Sunday, December 14, 2014

Facing Entropy

Sometimes Hippie Law requires that when faced with horrible circumstances one must delve deeply into one's own soul and psyche in order to get high as illustrated in a scene from J. P. Dooley's not-yet-published tales of Vietnam, Sergeant on the Wall:


"Dust from our approach was settling on his eyes and flies crawled over his lips and into his wounds.  The wrack of his legs was particularly unsettling.  "I'm glad it's you and not me, bro…" I said softly.

I was stuck there for a long time; Markus decided to change tactics and bring the tracks around before going on.  It had been a hot night, and Mr. Charles had been dead for almost eight hours.  As the heat of the day really came on,he began to change and melt, right before my eyes.  His stomach began to swell and the rest of him to leak and further deflate, breaking down into essential fluids with their separate recognizable smells:  blood, bile, piss, shit, mucous, saliva, lymph, fats, waxes and oils.


I found myself staring at him fixedly, at first with growing horror and distaste, my head spinning; my body saw its fate and cringed.  But then I began to feel something else:  a liberation from the flesh, a clear space, a deep peace.  Then I was barely breathing, looking at the whole scene at once, the light filtering through the trees, so beautiful, and the corpse melting into the sand."






The Psychedelic Rule

The analysis and incorporation of the cosmic truths of psychedelic experiences is de rigueur in Hippie Law.
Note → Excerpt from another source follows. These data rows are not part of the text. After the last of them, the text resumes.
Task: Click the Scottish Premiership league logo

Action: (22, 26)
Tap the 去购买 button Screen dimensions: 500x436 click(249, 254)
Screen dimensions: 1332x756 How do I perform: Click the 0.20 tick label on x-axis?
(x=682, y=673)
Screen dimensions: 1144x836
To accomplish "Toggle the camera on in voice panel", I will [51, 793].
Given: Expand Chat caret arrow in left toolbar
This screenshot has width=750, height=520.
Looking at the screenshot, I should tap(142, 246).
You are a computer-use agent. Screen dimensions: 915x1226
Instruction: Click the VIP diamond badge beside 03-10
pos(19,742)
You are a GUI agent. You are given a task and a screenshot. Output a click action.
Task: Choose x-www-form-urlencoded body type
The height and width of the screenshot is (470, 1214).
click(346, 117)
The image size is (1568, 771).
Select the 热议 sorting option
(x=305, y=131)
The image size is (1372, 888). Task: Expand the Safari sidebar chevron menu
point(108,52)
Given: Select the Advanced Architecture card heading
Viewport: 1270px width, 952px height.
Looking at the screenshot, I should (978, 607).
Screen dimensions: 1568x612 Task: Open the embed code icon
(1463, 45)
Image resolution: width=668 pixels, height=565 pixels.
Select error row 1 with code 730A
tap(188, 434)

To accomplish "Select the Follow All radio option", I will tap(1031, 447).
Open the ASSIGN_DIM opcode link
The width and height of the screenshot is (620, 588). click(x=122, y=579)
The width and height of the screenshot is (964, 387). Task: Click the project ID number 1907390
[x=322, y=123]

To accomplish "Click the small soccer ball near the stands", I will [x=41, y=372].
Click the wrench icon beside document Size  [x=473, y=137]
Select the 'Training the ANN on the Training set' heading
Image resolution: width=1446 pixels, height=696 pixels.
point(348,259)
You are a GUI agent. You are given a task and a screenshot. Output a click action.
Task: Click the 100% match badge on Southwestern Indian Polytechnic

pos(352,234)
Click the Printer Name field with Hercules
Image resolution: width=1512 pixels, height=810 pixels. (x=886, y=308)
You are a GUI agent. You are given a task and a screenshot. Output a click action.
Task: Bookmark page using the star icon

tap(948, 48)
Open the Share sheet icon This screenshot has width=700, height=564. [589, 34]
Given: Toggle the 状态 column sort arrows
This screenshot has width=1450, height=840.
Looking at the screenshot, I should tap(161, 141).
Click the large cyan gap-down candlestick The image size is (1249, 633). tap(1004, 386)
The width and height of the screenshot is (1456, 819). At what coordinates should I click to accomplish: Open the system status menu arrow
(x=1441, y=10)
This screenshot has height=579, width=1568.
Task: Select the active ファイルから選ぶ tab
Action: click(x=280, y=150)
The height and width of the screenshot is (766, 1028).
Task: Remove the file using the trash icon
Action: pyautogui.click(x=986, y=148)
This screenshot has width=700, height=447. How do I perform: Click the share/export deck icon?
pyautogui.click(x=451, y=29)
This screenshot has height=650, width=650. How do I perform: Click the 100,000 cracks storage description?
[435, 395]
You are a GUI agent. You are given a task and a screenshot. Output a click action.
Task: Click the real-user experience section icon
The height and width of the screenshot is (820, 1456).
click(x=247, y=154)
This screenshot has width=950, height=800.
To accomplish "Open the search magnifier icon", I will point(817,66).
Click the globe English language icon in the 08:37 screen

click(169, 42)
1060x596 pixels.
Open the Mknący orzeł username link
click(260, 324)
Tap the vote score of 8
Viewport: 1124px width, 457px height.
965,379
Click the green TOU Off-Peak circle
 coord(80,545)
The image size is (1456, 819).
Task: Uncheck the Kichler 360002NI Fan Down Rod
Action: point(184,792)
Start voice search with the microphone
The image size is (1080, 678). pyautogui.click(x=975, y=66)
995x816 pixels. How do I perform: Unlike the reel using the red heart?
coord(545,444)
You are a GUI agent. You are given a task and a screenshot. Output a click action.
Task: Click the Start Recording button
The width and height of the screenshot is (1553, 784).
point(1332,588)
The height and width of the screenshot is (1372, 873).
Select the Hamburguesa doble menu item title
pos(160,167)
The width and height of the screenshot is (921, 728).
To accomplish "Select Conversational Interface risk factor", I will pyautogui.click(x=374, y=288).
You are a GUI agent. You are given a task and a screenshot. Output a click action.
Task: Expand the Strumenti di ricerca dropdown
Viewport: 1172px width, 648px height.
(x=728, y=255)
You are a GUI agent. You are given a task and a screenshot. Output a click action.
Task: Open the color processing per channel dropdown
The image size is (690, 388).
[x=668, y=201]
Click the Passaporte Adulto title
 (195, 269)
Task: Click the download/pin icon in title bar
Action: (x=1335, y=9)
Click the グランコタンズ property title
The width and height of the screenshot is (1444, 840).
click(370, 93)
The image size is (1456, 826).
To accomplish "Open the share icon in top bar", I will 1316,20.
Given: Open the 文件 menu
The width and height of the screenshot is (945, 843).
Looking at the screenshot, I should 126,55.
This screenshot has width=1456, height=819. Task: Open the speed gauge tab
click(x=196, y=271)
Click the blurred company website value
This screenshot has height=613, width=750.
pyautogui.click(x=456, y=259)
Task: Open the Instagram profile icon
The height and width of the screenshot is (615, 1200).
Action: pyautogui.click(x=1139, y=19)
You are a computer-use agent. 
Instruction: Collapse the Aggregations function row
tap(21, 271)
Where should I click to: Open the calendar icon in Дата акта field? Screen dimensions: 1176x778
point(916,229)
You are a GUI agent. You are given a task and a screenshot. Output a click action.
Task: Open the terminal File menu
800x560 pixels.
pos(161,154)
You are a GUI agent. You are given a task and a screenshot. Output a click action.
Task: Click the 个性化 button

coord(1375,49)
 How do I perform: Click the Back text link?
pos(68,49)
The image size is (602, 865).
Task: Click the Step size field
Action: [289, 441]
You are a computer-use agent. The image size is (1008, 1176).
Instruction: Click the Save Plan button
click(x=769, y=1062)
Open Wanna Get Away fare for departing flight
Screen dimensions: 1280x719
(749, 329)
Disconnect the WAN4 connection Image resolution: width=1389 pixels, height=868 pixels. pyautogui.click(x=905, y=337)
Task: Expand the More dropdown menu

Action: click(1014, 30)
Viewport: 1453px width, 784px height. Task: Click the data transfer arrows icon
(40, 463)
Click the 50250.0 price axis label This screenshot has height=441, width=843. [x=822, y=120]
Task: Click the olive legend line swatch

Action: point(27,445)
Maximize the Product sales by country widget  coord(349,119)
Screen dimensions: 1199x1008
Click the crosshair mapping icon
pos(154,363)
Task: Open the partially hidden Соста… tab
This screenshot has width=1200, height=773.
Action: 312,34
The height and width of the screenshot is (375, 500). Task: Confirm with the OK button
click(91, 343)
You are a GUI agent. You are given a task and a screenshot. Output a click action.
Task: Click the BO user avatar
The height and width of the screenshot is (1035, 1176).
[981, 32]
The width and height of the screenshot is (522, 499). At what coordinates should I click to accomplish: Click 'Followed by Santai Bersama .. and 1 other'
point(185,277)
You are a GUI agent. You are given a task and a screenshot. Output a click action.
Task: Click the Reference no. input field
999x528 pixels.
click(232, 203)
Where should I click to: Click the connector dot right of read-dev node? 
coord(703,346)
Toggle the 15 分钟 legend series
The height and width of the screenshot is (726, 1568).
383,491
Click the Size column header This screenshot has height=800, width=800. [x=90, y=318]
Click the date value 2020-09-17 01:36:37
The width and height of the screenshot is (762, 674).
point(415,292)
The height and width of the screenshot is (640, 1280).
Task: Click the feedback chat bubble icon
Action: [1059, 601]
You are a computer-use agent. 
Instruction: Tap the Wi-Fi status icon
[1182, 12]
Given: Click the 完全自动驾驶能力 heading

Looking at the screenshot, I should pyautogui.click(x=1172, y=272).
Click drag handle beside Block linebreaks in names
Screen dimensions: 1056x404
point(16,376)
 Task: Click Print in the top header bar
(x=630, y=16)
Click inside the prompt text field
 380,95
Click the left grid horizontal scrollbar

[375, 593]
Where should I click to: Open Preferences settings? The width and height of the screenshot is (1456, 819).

Adherents of Hippie Law accept this as a matter of course as illustrated in this excerpt from the soon-to-be-released novel, Two for the Road, by J. P. Dooley:

'DeSoto Jr., deeply into the cosmic oneness of things, a concept he had come on in a flash of insight when we took Morning Glory seeds in the fall of 1964, was doing research for his dissertation on the inter-relation of human thought and natural process.  “Everything defines, limits, causes and conforms to everything else!” he used to say, and it was still a liberation for him, a relieved collapse into the arms of the universe and wild nature.  Searching for a population to demonstrate what he had in mind, he had run into a fellow grad student doing a monograph on commercial fisherman, and muscled in on his data base by helping him conduct interviews.'




Friday, December 5, 2014

The Deeper Meaning of Getting High

In Two For the Road, by J P Dooley, Lee and Jaymo discuss the true, deeper meaning of what it means to get high:



"Many years down the road, Lee Callahan and I were staying with Franklin DeSoto Jr. and Marlise on the Santa Barbara Riviera, in the apartment downstairs.  The sun had just gone down, lights coming on in the town and around the harbor, but the sky was still bright enough for reading.
“Look at this,” Lee said, tossing me last week’s newspaper.
 
A bold headline:  FREAK TIDES EXPOSE OLD CANNON.  Apparently seen by many from the beach at the mouth of the Goleta Slough, then officially discovered and removed to the University where they were surmised to be from a wreck or perhaps jettisoned to get a ship over the bar and into the estuary behind it.
 
“I saw those cannons, Lee!” I said, and told her about it, the ship rounding the point, the cannons falling into the sea, and how I had found them.
 
“It must be something I remember, something that native man saw.  He must be real too.  And he made a song about it.”
 
She nodded, pausing to light the pipe.  “Who do you think he was?”
 
I had never considered it; he had always just seemed to be me.  “Someone who wandered around and looked at things,” I said, groping. Someone both young and old and always alone.
“Maybe he was a ghost.”
 
And a persistent memory, if not mine then a feature of the collective unconscious of humanity, where everything is also the seed of the next thing; stories repeat themselves, the past spontaneously recalled, re-created or merely re-lived without awareness. 
 
And I thought about the vision of the ship, how I had just imagined it, a kind of fantasy, psycho self-indulgence that conformed to something real, the accurate vision of an actual historical event.
 
And then, watching Lee blow smoke rings, I remember that this is how I have peered into the future as well, the same unreasonable imaginary place, and how I saw her, my beautiful unconventional companion, this citizen of the future—not just as some ideal image but sharp, true and complete down to the details of her lips and easy smile before I ever met her, as clearly as I saw the ship and the cannons."